Amid shutdown threat, GOP bloc tries pushing deadline
WASHINGTON >> Attempts to avert a government shutdown hit a snag late Monday as a bloc of conservative lawmakers pressured top GOP leaders to set a new spending deadline for just after Christmas — instead of just before — in a bid to maintain the party’s leverage in talks with Democrats over spending levels and other year-end concerns.
Government funding is set to expire on Friday, giving Republicans who control Congress just a few days to shore up support. President Donald Trump and top congressional leaders agreed to meet on Thursday afternoon to discuss details of a new yearend spending agreement — just hours before spending runs out.
Over the weekend, Republican leaders unveiled a bill to keep the government operating through Dec. 22, giving bipartisan negotiators more time to reach an agreement.
But in a sign of trouble, members of the House Freedom Caucus on Monday night briefly withheld support for a bill to formally launch negotiations with the Senate on a GOP tax reform plan — not over issues with the Senate legislation, but as a way to extract concessions from Republican leaders on the spending measure.
Freedom Caucus members ultimately helped Republicans approve the launch of formal tax negotiations, but leaders of the bloc said that House GOP leaders had agreed to keep talking about possibly setting the next deadline on Dec. 30.
Rep. Mark Meadows, RN.C., who chairs the Freedom Caucus, said his group would rather see the next spending deadline fall after Christmas and asked GOP leaders to consider Dec. 30 — a date that would require lawmakers to interrupt their planned holiday recess. Meadows said he had extracted “a commitment to talk further.”
“Ultimately there are no good decisions that get made three days before Christmas, ever,” Meadows said.
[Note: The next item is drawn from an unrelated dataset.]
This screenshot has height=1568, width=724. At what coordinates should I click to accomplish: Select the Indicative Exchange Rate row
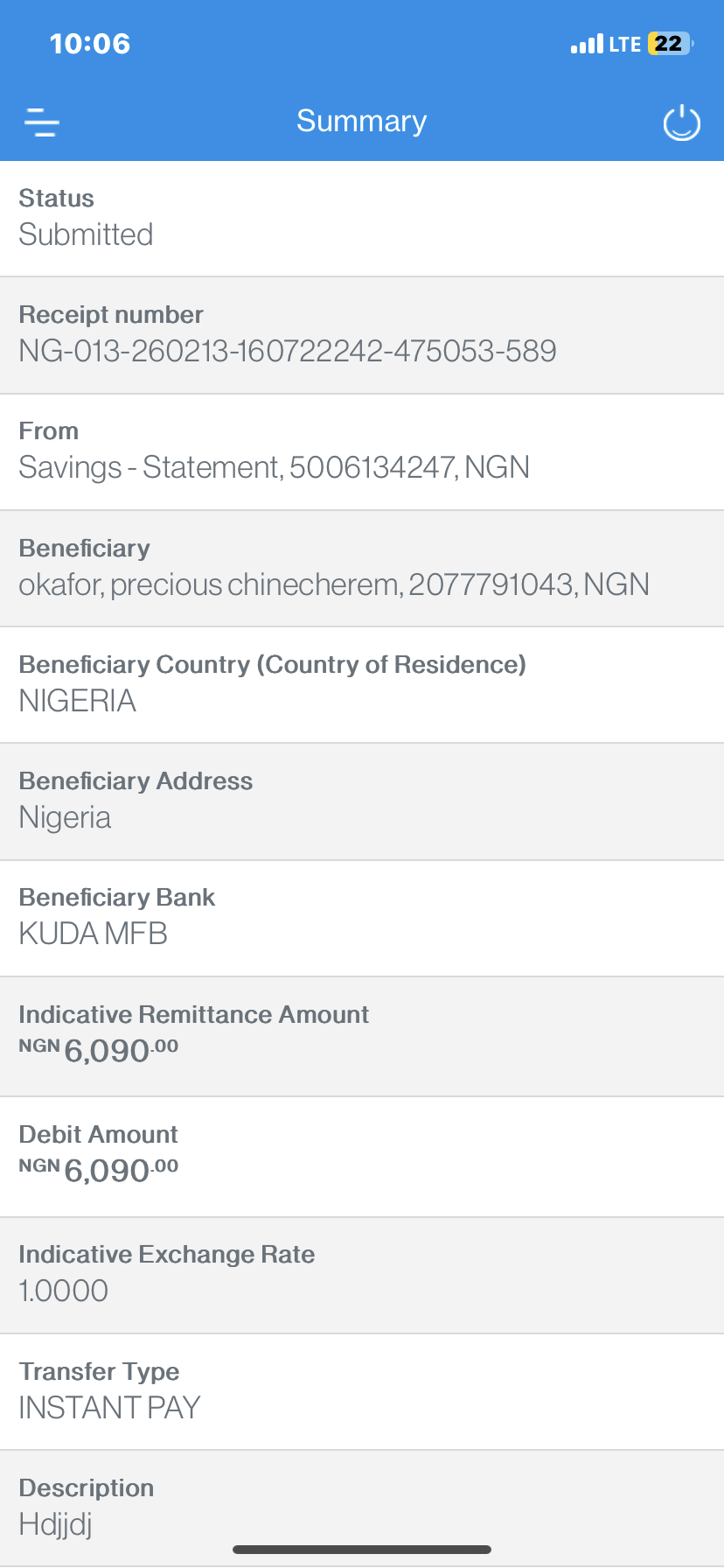point(362,1274)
Signs of growing conservative concerns surfaced during the vote on the tax bill around 7 p.m. as caucus members either withheld their votes or were voting “no” against launching tax negotiations. House Speaker Paul Ryan, R-Wis., who was not in the U.S. Capitol during the vote, called Meadows during the vote and agreed to raise the possibility of moving back the spending deadline with Senate Majority Leader Mitch McConnell, R-Ky., according to aides. On the House floor, Majority Leader Kevin McCarthy, R-Calif., was also spotted in an intense back-andforth with several Freedom Caucus members.